Kamis pagi, kami bersiap mengikuti latihan caving-tebing di Jembatan Babarsari alias BBC. Peserta dibagi menjadi dua shift. Ada yang belajar memanjat di dinding-dinding batu jembatan dahulu sementara yang lain belajar ber-SRT ria. Ternyata, keduanya bukan hal yang mudah. Manjat, contohnya, hanya beberapa peserta yang sukses sampai puncak. Apalagi SRT yang cukup rumit dan harus main rapi.  Sedikit saja yang berani mencoba naik sampai atas jembatan dan turun lagi. Hari ini ditutup dengan inclass tebing serta briefing untuk operasional berikut. Hari Jumatnya, ada materi dokumentasi, meliputi fotografi dan penulisan catatan perjalanan.

Tibalah saatnya operasional caving-tebing. Seperti biasa kami melakukan upacara, so, lalu berangkat menuju daerah Gunung Kidul. Jalanan yang lumayan ekstrem membuat motor kami berjuang sekuat tenaga. Sesampainya di basecamp, kami beristirahat sejenak lalu bersiap menuju Gua Nglibeng Atas. Bersenjatakan sarung tangan, headlamp, senter, kami masuk lewat mulut gua yang cukup kecil. Berjalan berurutan, mencari pegangan, berusaha supaya tidak terpeleset. Di dalam, kami melihat berbagai ornamen gua yang cantik. Tidak hanya itu, kami juga mempraktekkan ilmu fotografi yang sudah diajarkan di inclass. Setelah puas menelusuri gua dan jeprat-jepret, saatnya kami menuju matahari lagi. Acara selanjutnya adalah beres-beres karena kami akan menuju Pantai Siung. Sempat ada berita duka. Kadiv Tebing, Mas Arma, terpaksa harus pulang ke Klaten karena simbahnya meninggal dunia. Jadi, bisa dibilang, operasional minggu ini adalah operasional minus Kadiv. Kadiv Caving, Mas Brain, juga absen karena sedang menunaikan ibadah haji ke tanah suci.

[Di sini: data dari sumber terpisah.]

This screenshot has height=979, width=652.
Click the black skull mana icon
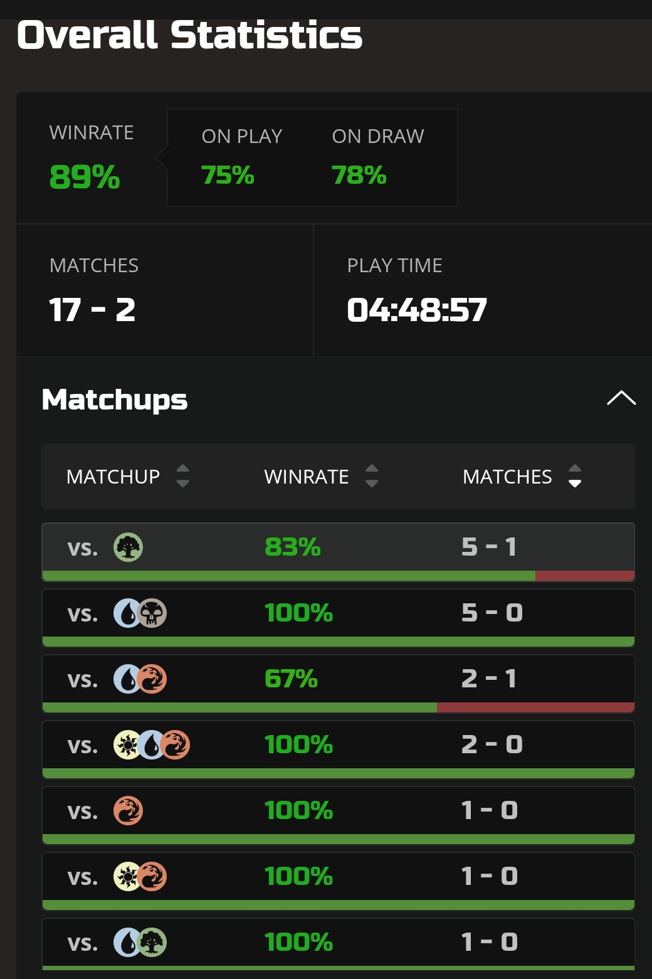[152, 613]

Malam pun tiba, kami masak bersama kelompok masing-masing. Selesai masak dan makan, kami berkumpul beralaskan pasir pantai sembari melakukan sharing dan bernyanyi bersama. Ketika sudah waktunya tidur, beberapa dari kami justru mengeluarkan beragam catatan dan fotokopian. Belajar buat ujian blok hari Senin Bro…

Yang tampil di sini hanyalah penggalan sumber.